Bishop Michael Curry's memoir Love is the Way is beautiful, uplifting, and filled with hope and wisdom. I listened to the audiobook and I think this format works very well because Bishop Curry's inflections and soothing tone, his charming self-deprecation, his humor, add to the story he is trying to tell. There is nothing new here philosophically or theologically, except in Curry's profound understanding of human nature and acceptance of the idea that there are no flawless heroes. He invites the reader to step back and put anger and fear aside, and his faith is inspiring. Curry has a way of taking a life and crafting a story that reminds us of the things we are all supposed to know but which we somehow put aside, and he does it with honesty and without condemnation. I would say this a perfect book for those times when you are struggling to find a little hope in the world. I loved the book, not because I learned new things, but because I was reminded to open my eyes and see the things I knew a little more deeply.
Finally two entertaining and thought-provoking reads which were thoroughly enjoyable but not terribly profound. Malcolm Gladwell is always insightful, and I enjoyed reading Outliers, which has been out for a few years now. I already knew some of the information the author explores as much has been written about it, but I was surprised that the book itself still had the power to force me to examine and think about some of my assumptions in new ways. Gladwell has a gift for accessibility, and for packaging ideas in ways that sneak into the interstices of the mind.
Finally, I ended the month with Jess Walter's historical novel The Cold Millions, which takes place during the free-speech riots in Spokane during 1909-1910. Walter deftly intermingles history and a few historical characters with fiction, with "what might have been" but it is also a modern story, a story with many parallels to today, written by a modern author. I thought the author bridged this divide effectively and well for the most part, although at times I struggled with the many voices, the interruptions in thought. The story revolves around two brothers, Gig and Rye, and how the riots impact their lives. Both brothers are reading War and Peace, and War and Peace permeates this novel, with Walter employing the same structural format (and the same problem of the many characters). The novel is very much about "the cold millions" who never get ahead, and the men who keep opportunity from them, but even more so it is about how the forces of history exert a power outside of ourselves, how we get caught up into the flow despite ourselves, and how our choices make or break us. It is a good read but not a novel I will return to again and again (unlike War and Peace, which rewards the reader for each subsequent effort. I may have to pick it up yet again).

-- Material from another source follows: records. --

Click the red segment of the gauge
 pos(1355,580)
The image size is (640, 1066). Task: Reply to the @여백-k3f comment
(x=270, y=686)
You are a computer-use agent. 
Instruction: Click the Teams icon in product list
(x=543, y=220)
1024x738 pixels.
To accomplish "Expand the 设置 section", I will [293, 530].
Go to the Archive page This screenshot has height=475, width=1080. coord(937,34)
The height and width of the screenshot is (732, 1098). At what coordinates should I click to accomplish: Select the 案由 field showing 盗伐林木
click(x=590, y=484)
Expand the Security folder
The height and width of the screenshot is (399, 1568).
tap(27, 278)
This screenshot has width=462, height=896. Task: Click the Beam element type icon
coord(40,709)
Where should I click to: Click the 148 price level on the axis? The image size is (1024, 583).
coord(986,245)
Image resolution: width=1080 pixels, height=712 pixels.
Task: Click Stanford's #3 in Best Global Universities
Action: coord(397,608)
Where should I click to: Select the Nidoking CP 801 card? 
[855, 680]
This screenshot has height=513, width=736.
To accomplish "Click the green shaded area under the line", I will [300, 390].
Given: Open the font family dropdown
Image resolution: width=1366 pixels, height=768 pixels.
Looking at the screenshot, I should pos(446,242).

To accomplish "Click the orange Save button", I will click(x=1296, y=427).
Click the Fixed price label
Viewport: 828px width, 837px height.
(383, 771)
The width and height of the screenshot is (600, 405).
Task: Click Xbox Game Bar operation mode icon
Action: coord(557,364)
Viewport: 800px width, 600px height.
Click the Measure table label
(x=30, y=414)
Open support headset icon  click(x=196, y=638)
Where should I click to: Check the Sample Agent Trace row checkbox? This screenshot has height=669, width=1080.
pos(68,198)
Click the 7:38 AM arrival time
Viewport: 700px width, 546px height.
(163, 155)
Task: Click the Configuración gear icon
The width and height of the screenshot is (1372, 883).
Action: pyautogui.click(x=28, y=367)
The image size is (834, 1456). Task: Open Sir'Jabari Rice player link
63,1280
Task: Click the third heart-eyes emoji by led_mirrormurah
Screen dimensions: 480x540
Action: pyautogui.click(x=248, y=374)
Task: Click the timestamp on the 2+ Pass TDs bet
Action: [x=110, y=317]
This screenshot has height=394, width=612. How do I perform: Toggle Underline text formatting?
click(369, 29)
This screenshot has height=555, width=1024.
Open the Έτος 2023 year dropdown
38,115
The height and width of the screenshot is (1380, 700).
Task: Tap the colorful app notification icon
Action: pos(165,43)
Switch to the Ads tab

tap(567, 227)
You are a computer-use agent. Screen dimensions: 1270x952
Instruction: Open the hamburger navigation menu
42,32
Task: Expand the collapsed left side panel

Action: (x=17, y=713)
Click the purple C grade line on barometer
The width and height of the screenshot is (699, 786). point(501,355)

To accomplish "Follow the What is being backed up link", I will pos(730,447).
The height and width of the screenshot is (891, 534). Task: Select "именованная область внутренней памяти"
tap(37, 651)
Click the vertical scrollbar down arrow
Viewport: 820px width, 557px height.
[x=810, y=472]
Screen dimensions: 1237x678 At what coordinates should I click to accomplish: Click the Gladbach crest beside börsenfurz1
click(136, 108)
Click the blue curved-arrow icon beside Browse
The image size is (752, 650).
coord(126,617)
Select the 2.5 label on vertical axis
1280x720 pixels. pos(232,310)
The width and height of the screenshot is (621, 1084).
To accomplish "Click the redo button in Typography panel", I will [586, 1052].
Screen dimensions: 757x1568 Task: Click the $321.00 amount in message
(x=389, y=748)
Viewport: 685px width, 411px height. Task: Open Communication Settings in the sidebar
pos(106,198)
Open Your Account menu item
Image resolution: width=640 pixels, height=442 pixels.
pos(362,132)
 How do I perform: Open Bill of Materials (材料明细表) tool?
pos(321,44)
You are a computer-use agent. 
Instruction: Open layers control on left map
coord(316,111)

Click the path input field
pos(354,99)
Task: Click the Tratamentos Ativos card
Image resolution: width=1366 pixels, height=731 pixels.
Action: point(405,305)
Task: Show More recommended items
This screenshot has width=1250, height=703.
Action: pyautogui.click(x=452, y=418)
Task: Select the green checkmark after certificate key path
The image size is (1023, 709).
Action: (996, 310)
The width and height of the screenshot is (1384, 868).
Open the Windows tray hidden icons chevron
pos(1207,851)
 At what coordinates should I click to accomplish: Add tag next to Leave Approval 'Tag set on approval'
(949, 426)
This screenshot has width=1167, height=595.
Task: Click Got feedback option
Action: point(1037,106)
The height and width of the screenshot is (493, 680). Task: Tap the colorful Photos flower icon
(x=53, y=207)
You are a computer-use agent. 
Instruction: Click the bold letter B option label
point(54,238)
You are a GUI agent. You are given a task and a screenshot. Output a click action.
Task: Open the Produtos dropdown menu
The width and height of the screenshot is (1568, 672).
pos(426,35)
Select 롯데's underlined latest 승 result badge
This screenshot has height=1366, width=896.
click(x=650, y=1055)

And there you have it. February is shorter, and I have picked up a couple of books I am reading very slowly, a few pages at a time, so the list may be shorter. Or not. In truth, it hardly matters.
On that note, I shall leave you with a few words from the young George Santayana, writing to his friend and former Harvard classmate, Henry Ward Abbot in January 1887:
Did you come into this world because you thought it was worth while? No more do you stay in it because you do. The idea of demanding that things should be worth doing is a human impertinence.